精神科看護師としてスタートした頃
私は、看護学校を卒業して、すぐに精神科病棟へ勤務し、意欲に満ちていました。言語や知能などの様々な障害を持った方が、いらっしゃいました。失礼な言い方かもしれませんが、子供のように可愛かったことを覚えています。
私が受け持った患者さんの中でも、印象に残っている患者さんは、45歳で、重度の躁うつ病を患っておられました。2か月程、ベッドから起き上がれず、食事も介助でした。担当ドクターから私は、いつも「何とかしてくれない?」と、執拗に迫られていました。そんなある日、我慢できず、診察介助の時、ドクターに「薬が多すぎるのではないですか?」と抗議しました。
ドクターは、ひどく怒っていたようですが、減薬して頂けました。その後、私は毎日、床上の患者さんのところに顔をだし、「体調はどうですか?」と声掛けしていました。以前は、死んだようだった風貌に、生気を取り戻されているように感じました。しだいに患者さんは、自ら着替えが出来るようになり、そして歩いて自動販売機に行けるようになられました。患者さんの状態を見ながら、1日2時間の院内木工作業を勧めてみましたところ、喜んで行かれる姿を見て、私は大変嬉しく思いました。

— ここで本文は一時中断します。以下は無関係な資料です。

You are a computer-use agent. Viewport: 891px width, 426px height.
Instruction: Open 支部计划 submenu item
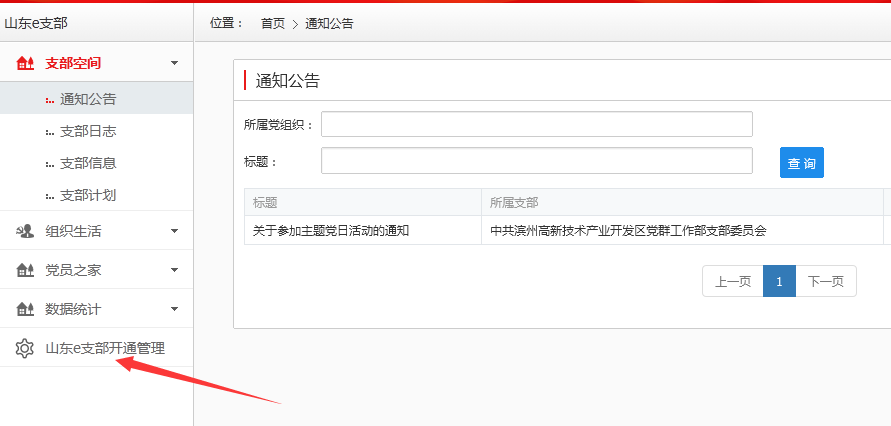point(88,195)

その後、月日と共に回復され、退院し授産施設で働かれることになりました。それ以降、再入院されることもなく、毎月一回、手紙が届いていました。「自分で稼いで、タバコが買えるようになりました……元気です……」など書かれていました。本当に、あの時、勇気を出して、患者さんのために良いと思ったことは信念を持って、ドクターに告げて良かったと思いました。